** TASK BRIEF **
Copy the lines of the data from the one containing "This screenshot has width=632, height=474." through the end of the data, inclusive, reproducing them exactly. Leave the pictures out of your answer.

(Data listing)
Begin

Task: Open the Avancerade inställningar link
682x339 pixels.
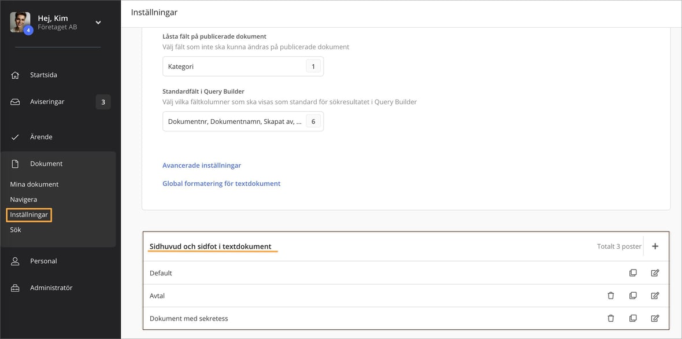Action: coord(201,165)
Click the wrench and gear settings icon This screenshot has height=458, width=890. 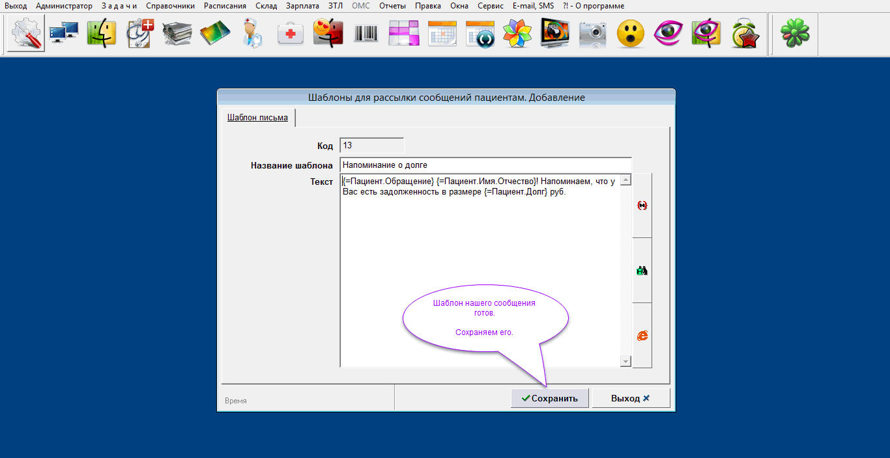click(26, 33)
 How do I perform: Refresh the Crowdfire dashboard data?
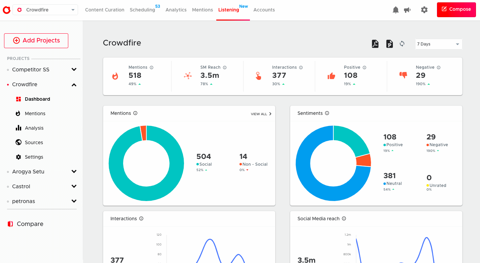pyautogui.click(x=402, y=44)
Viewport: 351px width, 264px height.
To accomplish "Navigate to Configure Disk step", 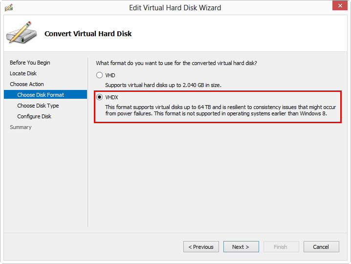I will (x=34, y=116).
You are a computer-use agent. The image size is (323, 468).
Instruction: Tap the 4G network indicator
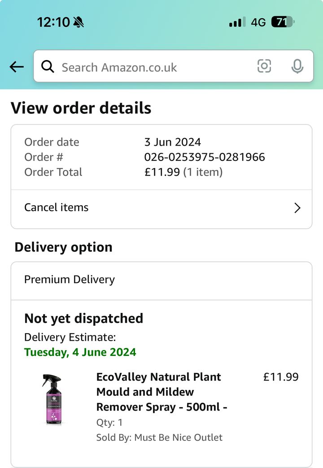point(258,22)
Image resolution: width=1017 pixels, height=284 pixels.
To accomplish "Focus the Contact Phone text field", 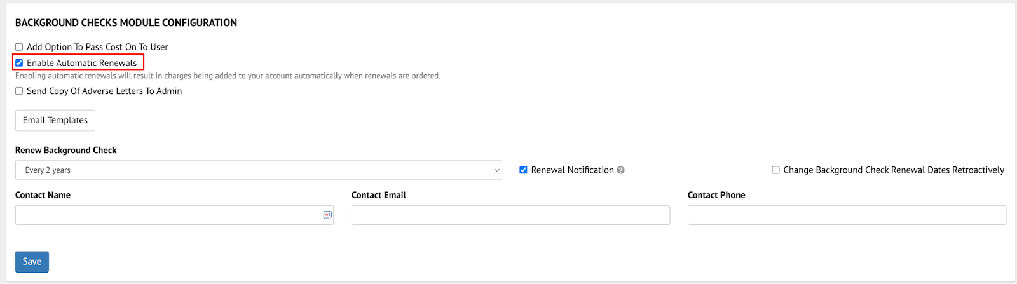I will tap(847, 215).
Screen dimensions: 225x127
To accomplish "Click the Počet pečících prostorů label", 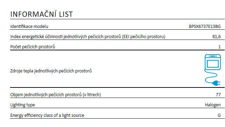I will click(x=33, y=47).
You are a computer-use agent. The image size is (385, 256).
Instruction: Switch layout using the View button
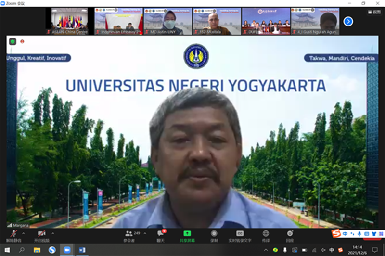(x=373, y=13)
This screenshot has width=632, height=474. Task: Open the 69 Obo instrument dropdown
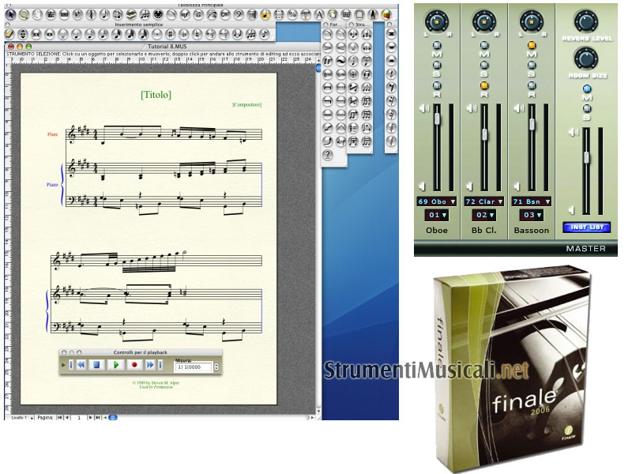(x=437, y=201)
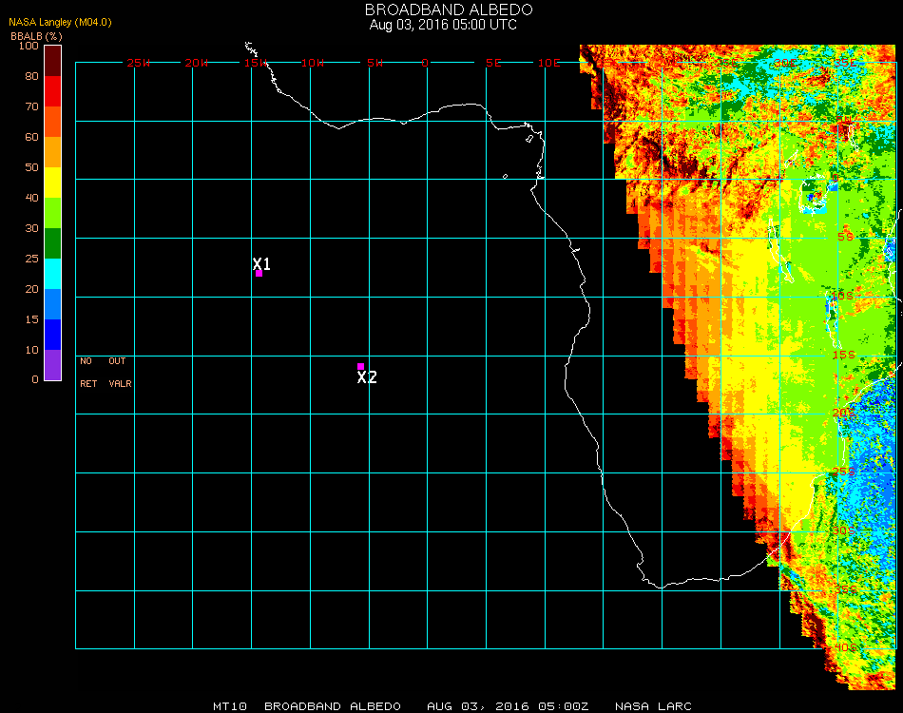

End

** EXERCISE ANSWER **
This screenshot has width=632, height=474. Task: Open the 69 Obo instrument dropdown
(x=437, y=201)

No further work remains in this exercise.